Citation : 2025 Latest Caselaw 4476 Ori
Judgement Date : 28 February, 2025

Orissa High Court

(An Application Under Article 226 Of The ... vs Jyotirmayee Gaan ... Opposite Party on 28 February, 2025

Author: G. Satapathy
Bench: G. Satapathy
       IN THE HIGH COURT OF ORISSA AT CUTTACK
                  W.P.(C) No.33265 of 2024


      (An application under Article 226 of the Constitution of
      India).
      Susil Kumar Chand            ...                 Petitioner
                               -versus-

      Jyotirmayee Gaan             ...            Opposite Party

      For Petitioner           :   Ms. R. Rajgaria, Advocate

      For Opposite Party       :   None

          CORAM:
                   JUSTICE G. SATAPATHY

  F       DATE OF HEARING & JUDGMENT:28.02.2025(ORAL)

G. Satapathy, J.

1. This writ petition by the petitioner-husband

seeks to assail the impugned order dated 25.10.2024

passed by the learned Judge, Family Court, Cuttack in

Civil Proceeding No.115 of 2022 allowing the petition

of the OP to set aside the ex-parte order passed

against her.

2. In the course of argument, Ms. Ruchi Rajgaria,

learned counsel for the petitioner vehemently argues

and submits that earlier the petition to set aside the

ex-parte order passed against the OP was in fact

turned down by the said Court on the ground that the

date on which the ex-parte order was passed has not

been mentioned in the petition to set aside the ex-

parte order, but subsequently after the said order of

refusal to set aside the ex-parte order was confirmed

by this Court W.P.(C) No.37699 of 2023, the learned

trial Court again on a petition set aside the ex-parte

order passed against the OP and, thereby, such

interference by the learned trial Court amounts to

interfering in the matter which has been confirmed by

this Court. Ms. Rajgaria accordingly, prays to issue

notice in the matter.

3. After hearing the learned counsel for the

petitioner, it is not in dispute that the learned trial

Court by the impugned order has set aside and

recalled its earlier order, but facts remains that the

said Court has earlier rejected such petition of the OP

because no date by which the OP was set ex-parte was

mentioned in the petition to set aside the ex-parte

order. It is, however, contended by Ms. Rajgaria that

since the order was confirmed by this Court in W.P.(C)

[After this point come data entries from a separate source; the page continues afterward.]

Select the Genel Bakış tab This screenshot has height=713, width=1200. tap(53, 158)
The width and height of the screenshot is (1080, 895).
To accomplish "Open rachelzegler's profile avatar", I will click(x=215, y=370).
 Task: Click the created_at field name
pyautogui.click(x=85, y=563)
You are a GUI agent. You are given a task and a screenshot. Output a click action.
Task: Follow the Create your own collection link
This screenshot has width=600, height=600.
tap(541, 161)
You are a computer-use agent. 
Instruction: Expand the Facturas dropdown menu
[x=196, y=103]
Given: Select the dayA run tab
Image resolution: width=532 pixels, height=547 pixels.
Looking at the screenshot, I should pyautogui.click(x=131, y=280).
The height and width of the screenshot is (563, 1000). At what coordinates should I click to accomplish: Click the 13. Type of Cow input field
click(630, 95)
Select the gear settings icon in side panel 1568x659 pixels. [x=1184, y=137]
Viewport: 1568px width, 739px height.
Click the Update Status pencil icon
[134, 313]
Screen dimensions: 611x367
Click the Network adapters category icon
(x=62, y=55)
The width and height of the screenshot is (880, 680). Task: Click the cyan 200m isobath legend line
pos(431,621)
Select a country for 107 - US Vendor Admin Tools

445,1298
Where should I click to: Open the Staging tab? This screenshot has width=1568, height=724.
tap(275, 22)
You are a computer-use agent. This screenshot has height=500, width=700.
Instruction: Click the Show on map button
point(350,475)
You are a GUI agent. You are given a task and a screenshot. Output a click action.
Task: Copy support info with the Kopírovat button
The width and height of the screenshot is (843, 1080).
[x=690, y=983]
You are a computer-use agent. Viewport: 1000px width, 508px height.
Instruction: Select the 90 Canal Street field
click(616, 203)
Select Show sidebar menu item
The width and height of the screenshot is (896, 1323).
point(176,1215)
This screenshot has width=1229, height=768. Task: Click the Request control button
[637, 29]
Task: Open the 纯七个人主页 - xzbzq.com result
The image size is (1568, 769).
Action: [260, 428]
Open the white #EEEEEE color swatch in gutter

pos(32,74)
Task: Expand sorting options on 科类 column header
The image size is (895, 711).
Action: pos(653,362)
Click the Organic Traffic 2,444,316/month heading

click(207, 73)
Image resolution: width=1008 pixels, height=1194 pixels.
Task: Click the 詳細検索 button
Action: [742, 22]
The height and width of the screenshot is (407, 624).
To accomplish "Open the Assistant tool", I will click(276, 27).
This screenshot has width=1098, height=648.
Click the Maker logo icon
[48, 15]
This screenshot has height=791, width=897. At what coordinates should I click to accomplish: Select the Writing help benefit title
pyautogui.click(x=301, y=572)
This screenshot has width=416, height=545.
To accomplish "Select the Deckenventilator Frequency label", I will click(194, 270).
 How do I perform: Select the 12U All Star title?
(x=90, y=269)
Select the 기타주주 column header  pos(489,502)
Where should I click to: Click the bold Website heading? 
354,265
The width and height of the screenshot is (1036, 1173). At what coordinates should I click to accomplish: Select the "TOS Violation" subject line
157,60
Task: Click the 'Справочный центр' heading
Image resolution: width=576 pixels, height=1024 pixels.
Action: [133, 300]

No.37699 of 2023, the subsequent order passed by

the learned trial Court is illegal, but the thing appears

to this Court is that this Court has not passed any

order on merit in W.P.(C) No.37699 of 2023 which is

evident from the following paragraphs of the said

order passed by this Court in the aforesaid writ

petition which reads as under:-

"3. On perusal of the record, it appears that due to non-appearance of the petitioner, who is the Respondent in C.P. No.115 of 2022, she was set ex parte vide order dated 19th December, 2022. However, the Petitioner filed an application to set aside the said ex parte order, which was also dismissed vide order dated 3rd August, 2023, as it did not contain the date of the order. Thus, the Petitioner sought to set aside/recall the order dated 19th December, 2022 in this writ petition.

4. Subsequent order dated 3rd August, 2023 refusing to recall the order dated 19th December, 2022 has not been assailed in this writ petition.

5. It is submitted by learned counsel for the Petitioner that the civil proceeding is at the stage of delivery of the order after closure of argument.

6. In view of the discussions made above, this Court is not inclined to interfere with the impugned order."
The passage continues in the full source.